#### Supplied text:
Segment Open
Discrimination Against Men and Boys

To my brothers

Preface Sexism negatively affects not only women and girls but also men and - photo 1

Preface

Sexism negatively affects not only women and girls, but also men and boys. While the former manifestation of sexism is widely acknowledged, few people recognize or take seriously the fact that males are the primary victims of many and quite serious forms of sex discrimination. The central purpose of this book is to draw attention to this second sexism and to respond to those who would deny that it exists.

It is worth pre-empting the joke that a book about discrimination against males must be a very short book. Although this is a relatively short book, this is not because the scope or seriousness of the problem it discusses is limited. Instead it is (partly) because a longer book is not required to show that there is an extensive and dangerous second sexism.

That said, the book develops, at much greater length, the arguments I advanced in an earlier paper on this topic. The editors of Social Theory and Practice, to which I had submitted that paper, invited four responses. These were published alongside my original article as well as my rejoinder in the April 2003 (vol. 29, no. 2) issue of the journal. I am grateful to the editors of the journal for permission to draw on those earlier papers of mine in writing this book. I also acknowledge the use of material used in Chapter 6 that is drawn but significantly adapted from two other previous works of mine: Diversity limited, in Laurence Thomas (ed.), Contemporary Debates in Social Philosophy, Oxford: Blackwell, 2008, pp. 212225; and Justice, diversity and racial preference: a critique of affirmative action, South African Law Journal, 125(2), 2008, pp. 274306.
Segment Closed
#### Record extracts:
Segment Open
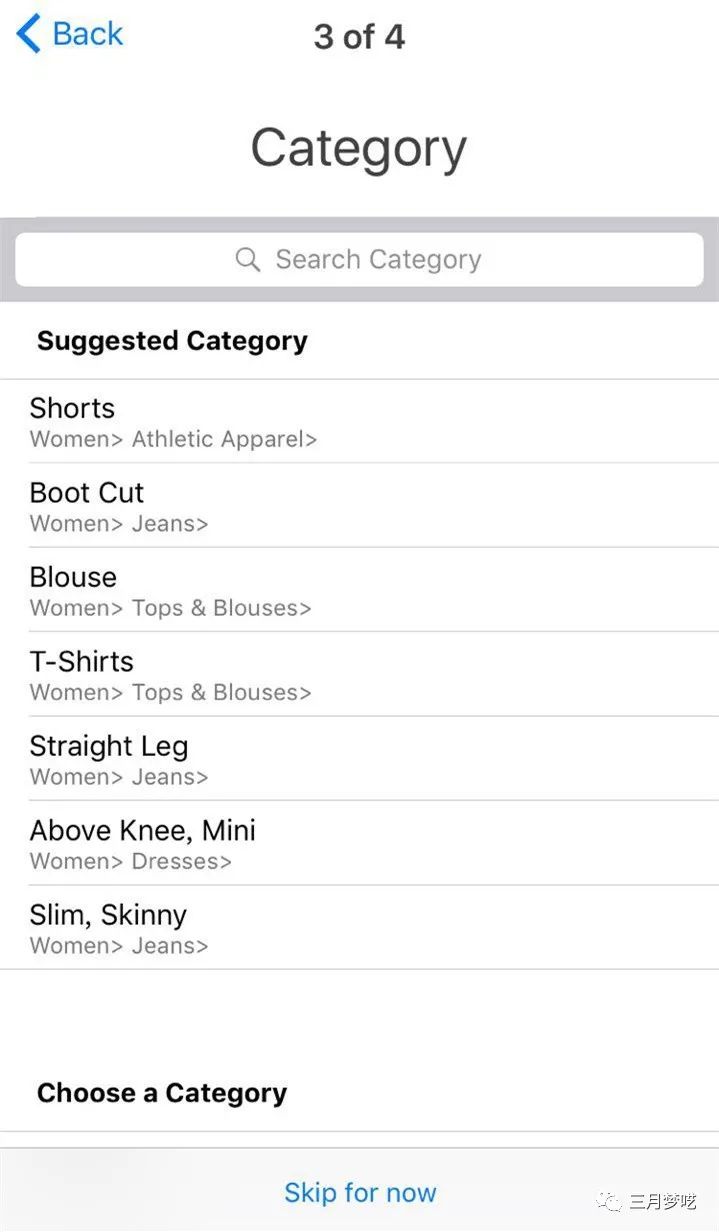Tap the blue back chevron arrow
Image resolution: width=719 pixels, height=1232 pixels.
29,34
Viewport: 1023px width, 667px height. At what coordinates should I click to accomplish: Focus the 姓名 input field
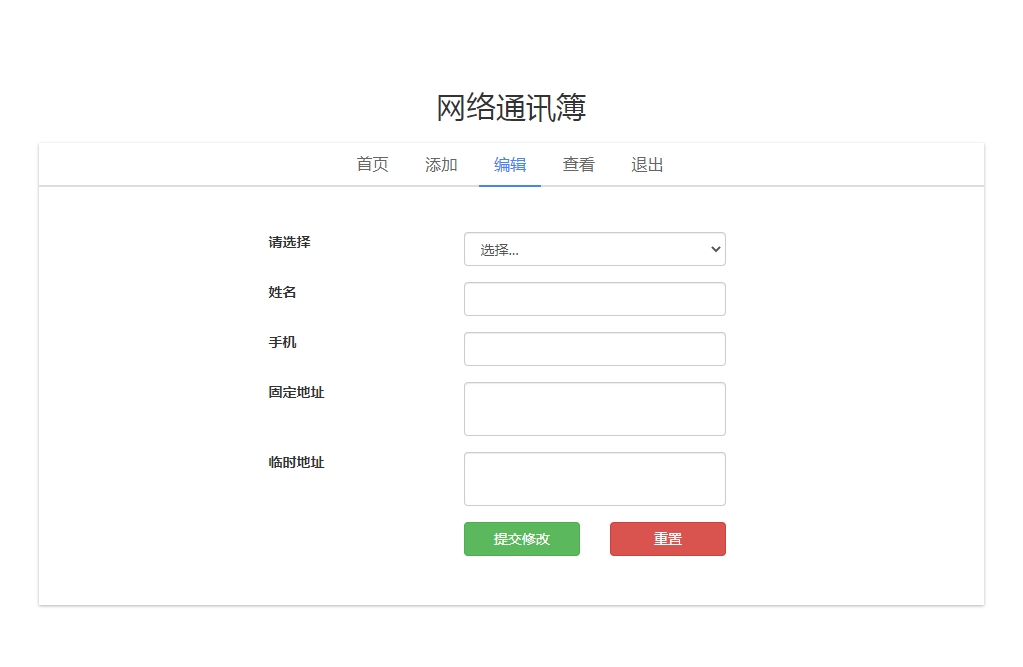(x=594, y=299)
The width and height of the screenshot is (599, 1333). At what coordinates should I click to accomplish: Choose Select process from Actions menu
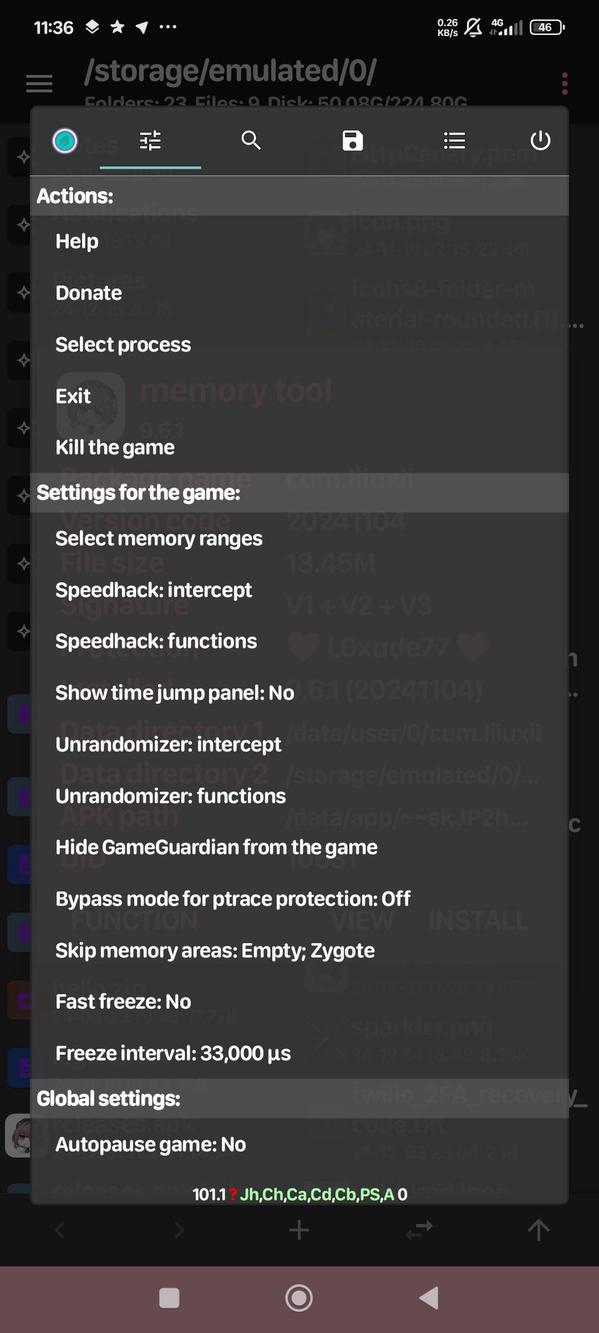click(x=122, y=344)
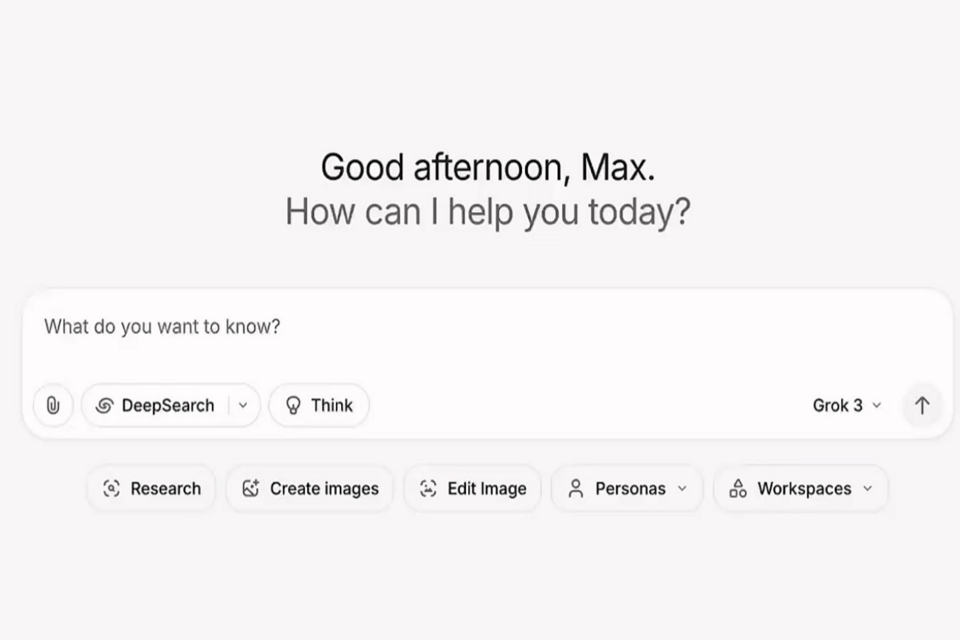Open the Personas menu label
960x640 pixels.
[630, 488]
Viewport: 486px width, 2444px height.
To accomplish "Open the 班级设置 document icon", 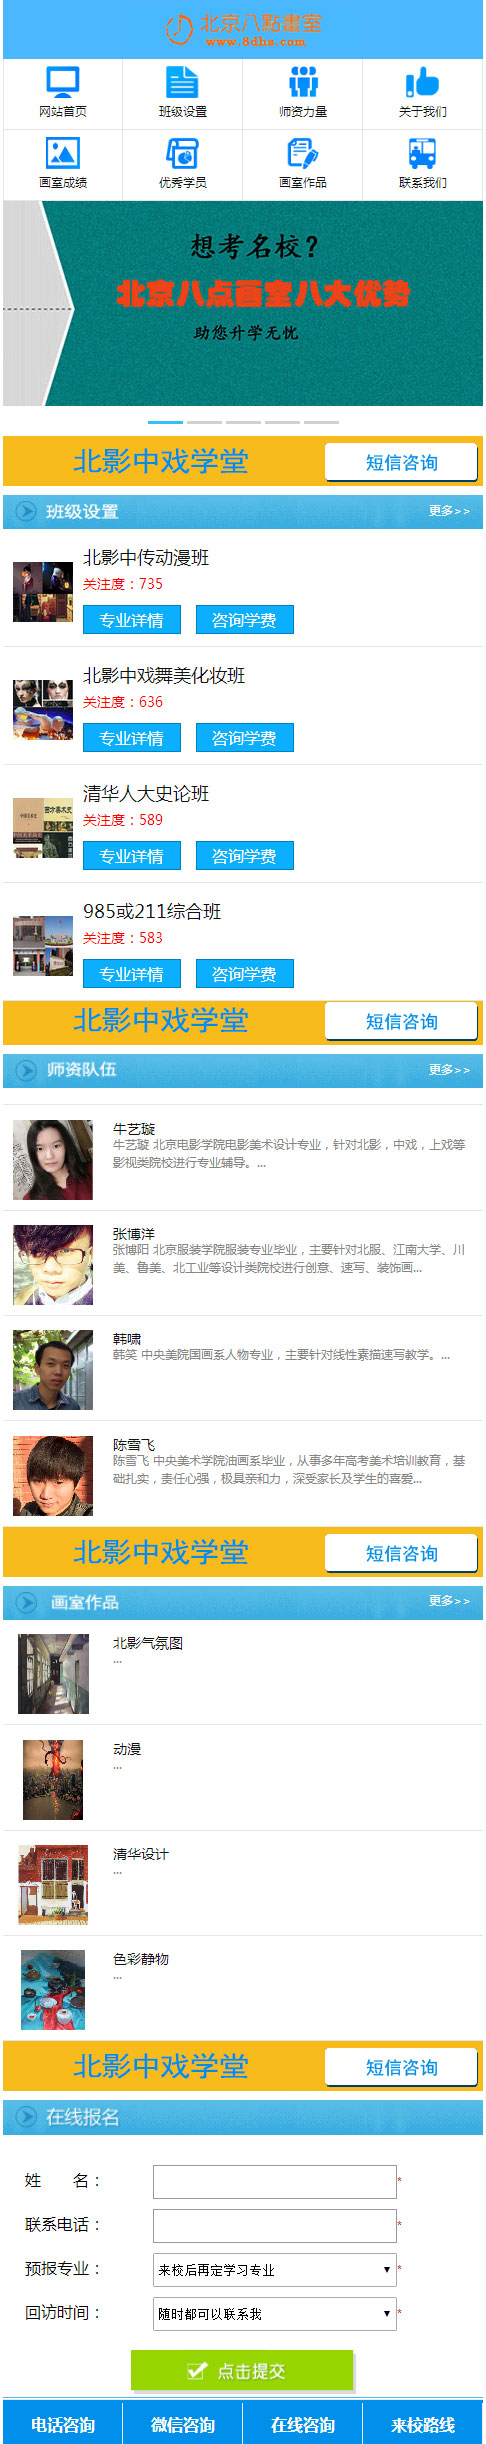I will (x=182, y=82).
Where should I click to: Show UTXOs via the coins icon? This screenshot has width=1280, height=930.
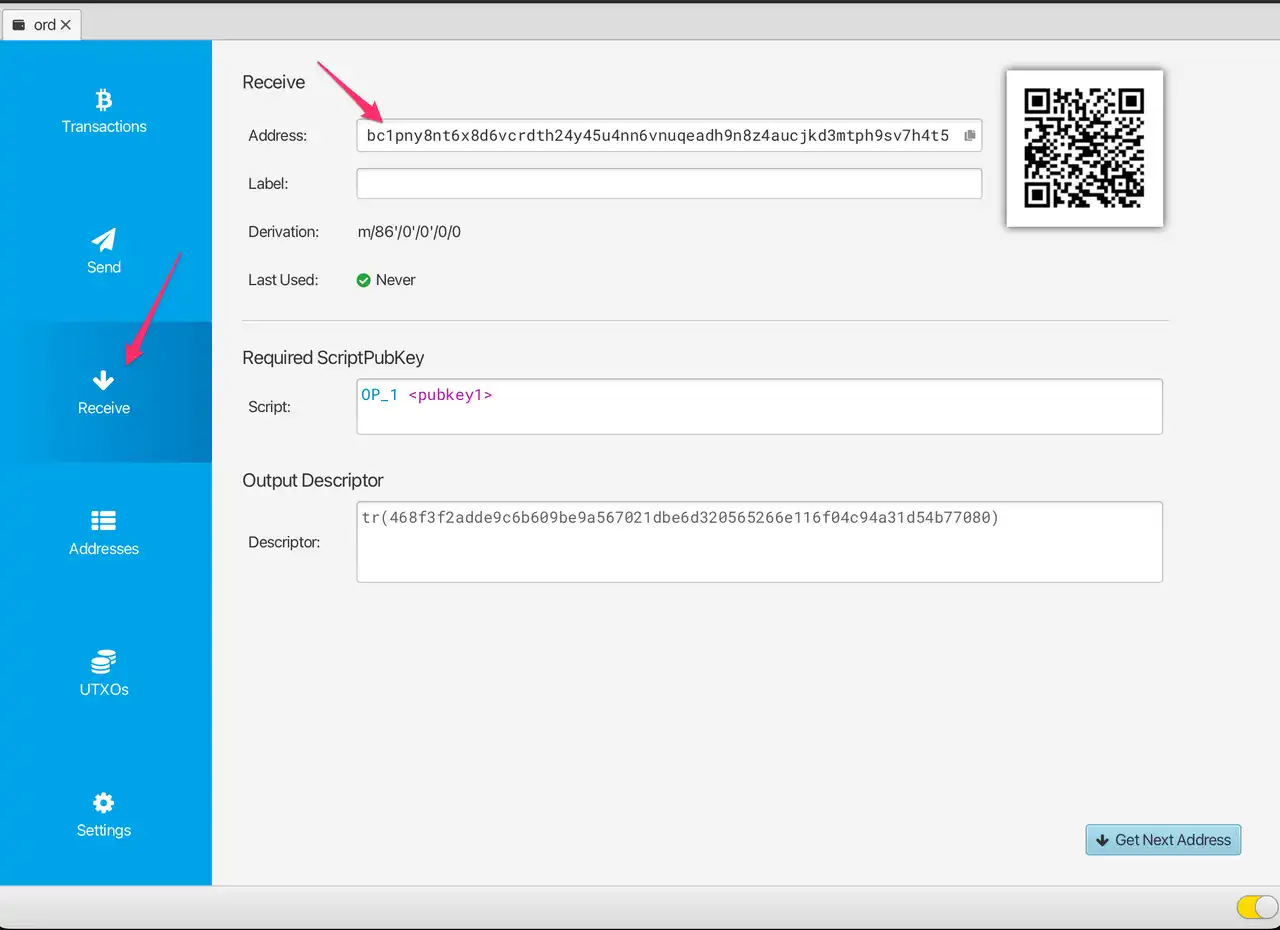(x=104, y=662)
Segment Closed
#### Tasks:
A. In the preface on discrimination against men and boys, where were the four responses to the author's earlier paper published?
B. According to the preface on discrimination against men and boys, why is the book relatively short?
C. Write the next part of the preface on discrimination against men and boys, picking up after its last sentence.

#### Responses for each task:
A. They were published in the April 2003 (vol. 29, no. 2) issue of Social Theory and Practice, alongside the original article and the author's rejoinder.

B. The book is not short because the problem it discusses is limited in scope or seriousness. It is short partly because a longer book is not needed to show that an extensive and dangerous second sexism exists.

C.
The first draft of this book was written while I was a Laurence S. Rockefeller Visiting Fellow at Princetons University Center for Human Values for the (northern hemisphere) 2009/2010 academic year. I want to thank the director, faculty and staff of the Center, both for awarding me this fellowship and for making my visit such an agreeable one. I could not have asked for a more stimulating environment in which to conduct my research and do my writing. The Princeton University libraries were also an invaluable resource and I appreciate the assistance provided by the library staff.

My thanks also go to the University of Cape Town for the period of sabbatical leave that enabled me to take up the fellowship and write the book.

Leo Boonzaier, Meghan Finn and Andrew Fisher provided very able research assistance. Jessica du Toit compiled the list of bibliographic references from my endnotes, and detected some typographical errors in the process. I am grateful to have had such excellent assistants.

I presented an overview of the book as the Morris Colloquium Speaker at the University of Colorado at Boulder. At a Laurence S. Rockefeller Fellows Seminar at the University Center for Human Values in Princeton, I presented parts of Chapter 5. In the Admiral Anderson Speaker Series at the United States Naval Academy, I presented the material on women and combat. I am grateful to those who attended these events for their comments.

Kingsley Browne kindly commented on my response (in Chapter 4) to his Co-Ed Combat. He and I still disagree on the question of women in combat, but his critical comments were most welcome. Nannerl Keohane provided helpful written comments on parts of Chapter 5.

I am especially grateful to Don Hubin and Iddo Landau, the two reviewers for Wiley-Blackwell, for their extensive and extremely helpful comments.

Finally, my thanks go to members of my family. The book is dedicated to my brothers.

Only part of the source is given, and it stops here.